According to the Association of Litigation Funders,
“Litigation funding is where a third party provides the financial resources to enable costly litigation or arbitration cases to proceed. The litigant obtains all or part of the financing to cover its legal costs from a private commercial litigation funder, who has no direct interest in the proceedings. In return, if the case is won, the funder receives an agreed share of the proceeds of the claim. If the case is unsuccessful, the funder loses its money and nothing is owed by the litigant.”
The process of funding litigation in which one is not personally interested, with a view to reward, was previously outlawed as the crime and tort of champerty, a form of maintenance. The crime of maintenance including champerty was abolished by section 13 of the Criminal Law Act 1967, and the tort by section 14.

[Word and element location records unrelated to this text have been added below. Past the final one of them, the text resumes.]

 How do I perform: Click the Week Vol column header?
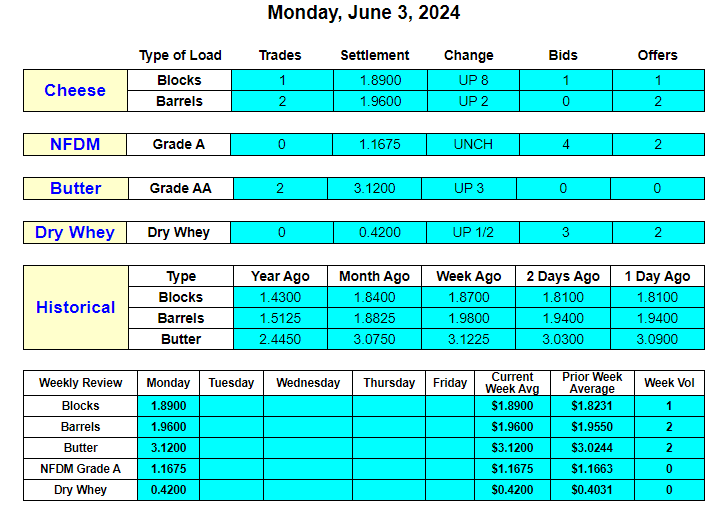click(669, 383)
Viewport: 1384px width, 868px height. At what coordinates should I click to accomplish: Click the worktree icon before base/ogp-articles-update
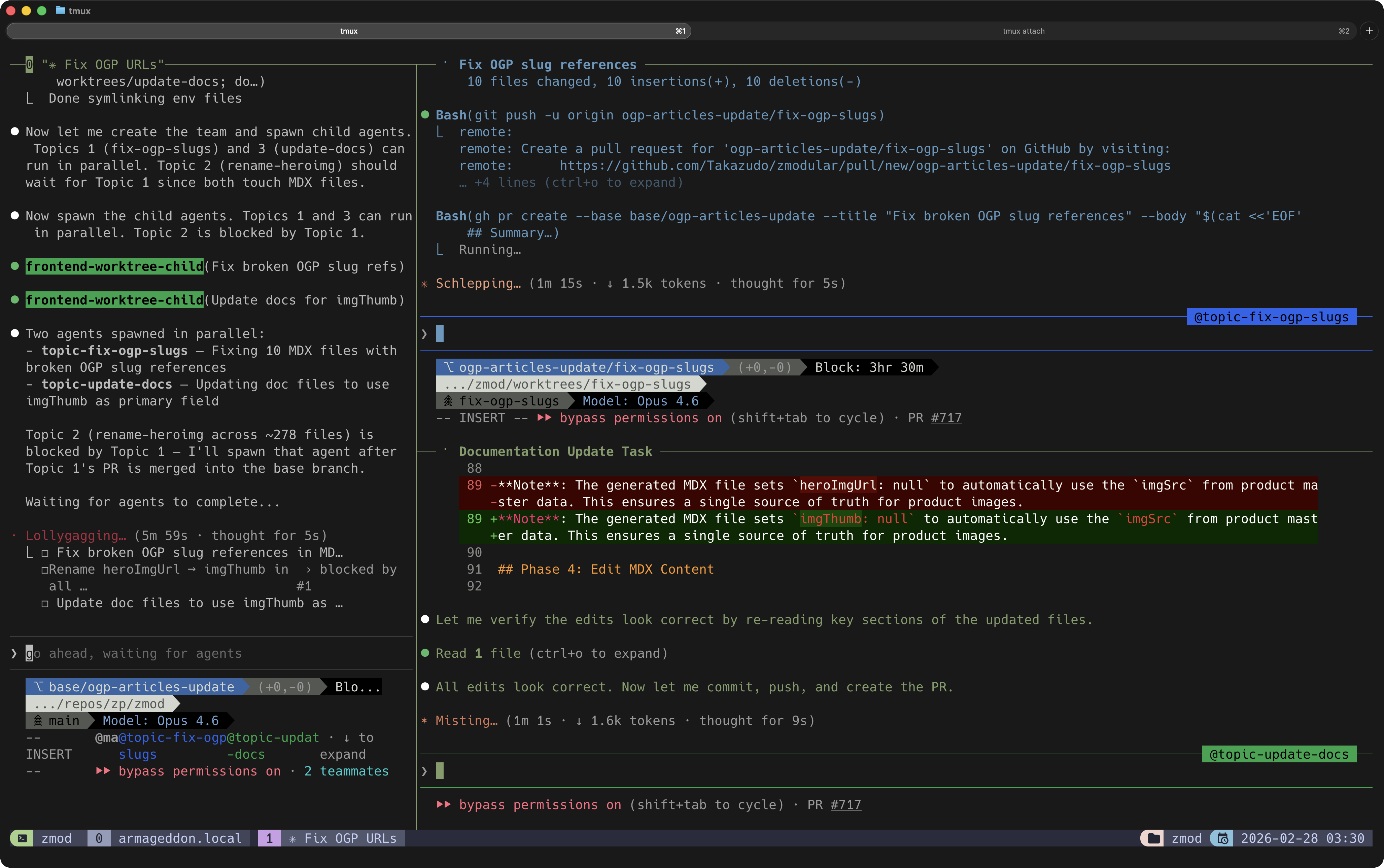coord(38,686)
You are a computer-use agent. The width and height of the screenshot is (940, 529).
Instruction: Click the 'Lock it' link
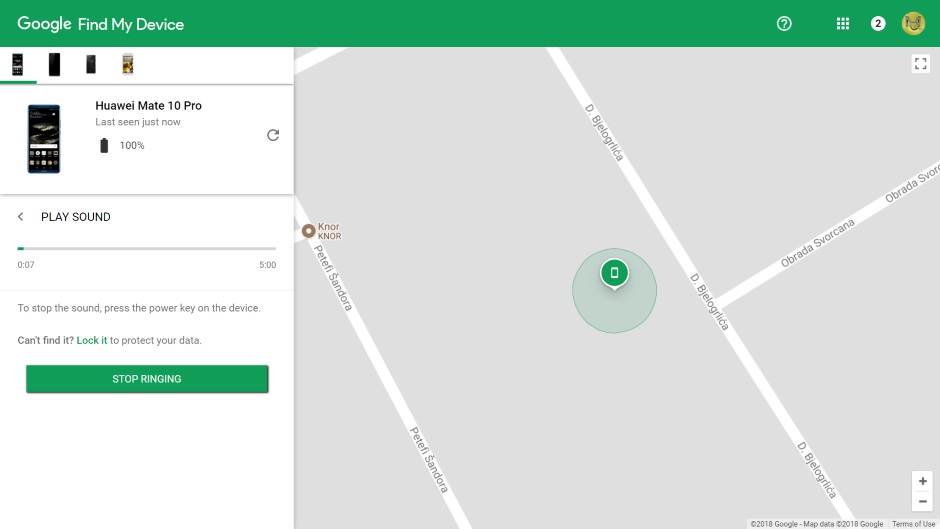92,341

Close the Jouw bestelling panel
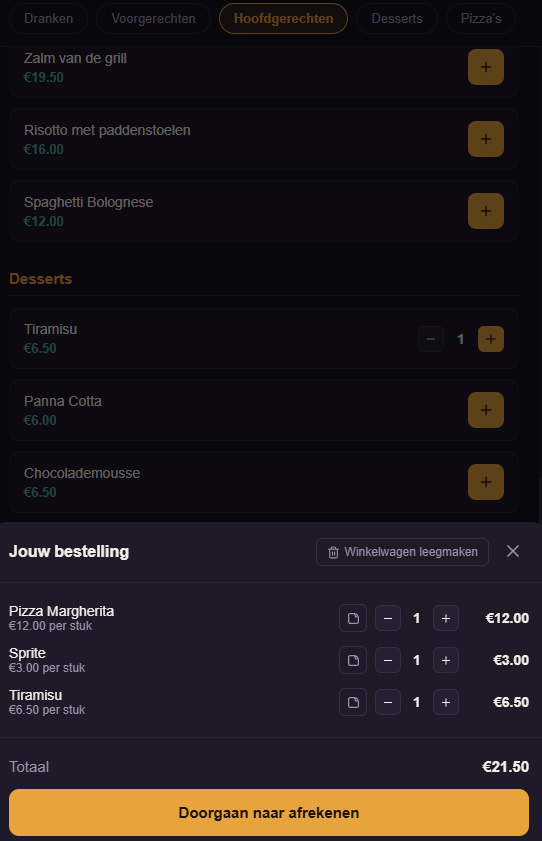tap(513, 551)
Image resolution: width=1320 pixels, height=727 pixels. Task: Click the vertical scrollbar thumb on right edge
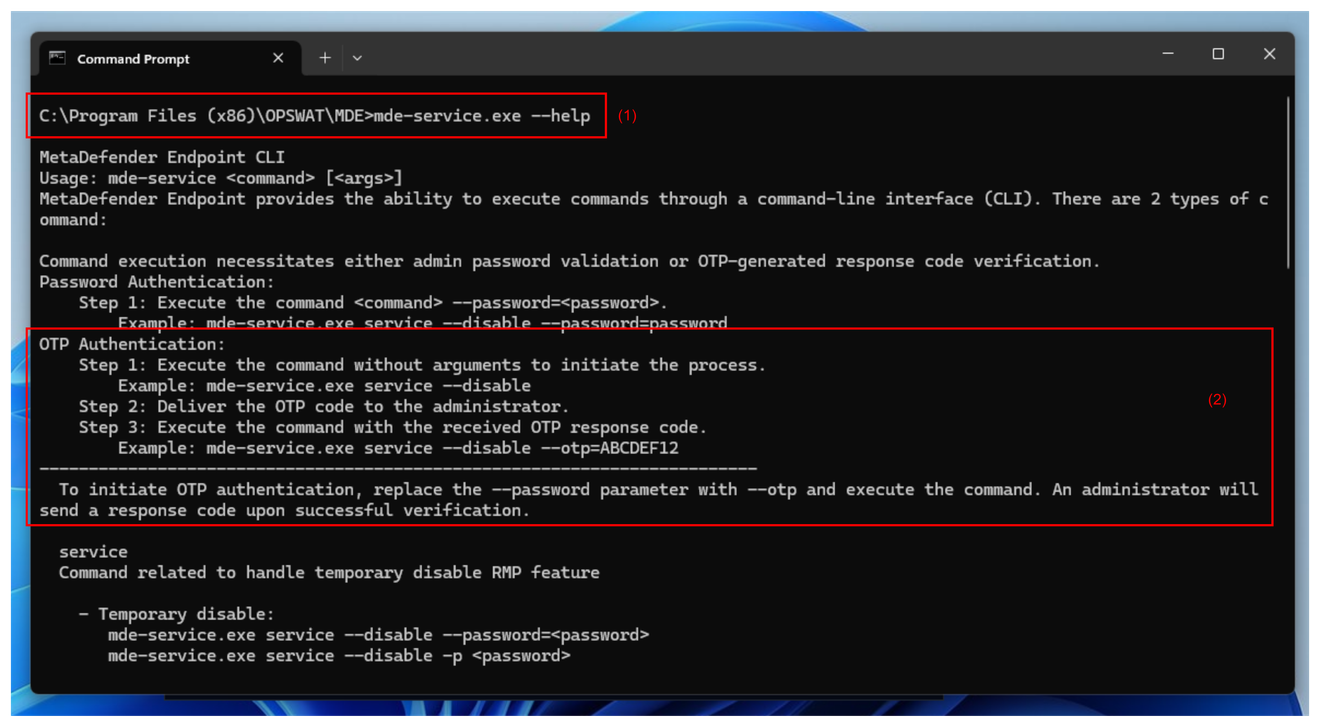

Litigation financing has become more creative and responsive following the stark reductions in public funding for litigation via legal aid. It should be distinguished from conditional or contingent fee arrangements whereby a lawyer acts for a client on the basis that they will be paid a fee if and when the action is successful and they can claim their costs; if not, no fee is payable. (In such a case the lawyer takes on the burden and risk of litigation rather than the third party litigation funder, though the risk is confined to the lawyer’s own fees.)
A form of litigation funding is crowdfunding, whereby the funds necessary to pursue a claim are raised by charitable donations from the public or institutional donors, rather than provided by a dedicated litigation funding entity. Crowdfunding has become popular in recent years particularly in relation to claims for judicial review, which are less likely to result in payment of compensation, but can result in declarations or other orders perceived as being for the public good and therefore worthy of public support.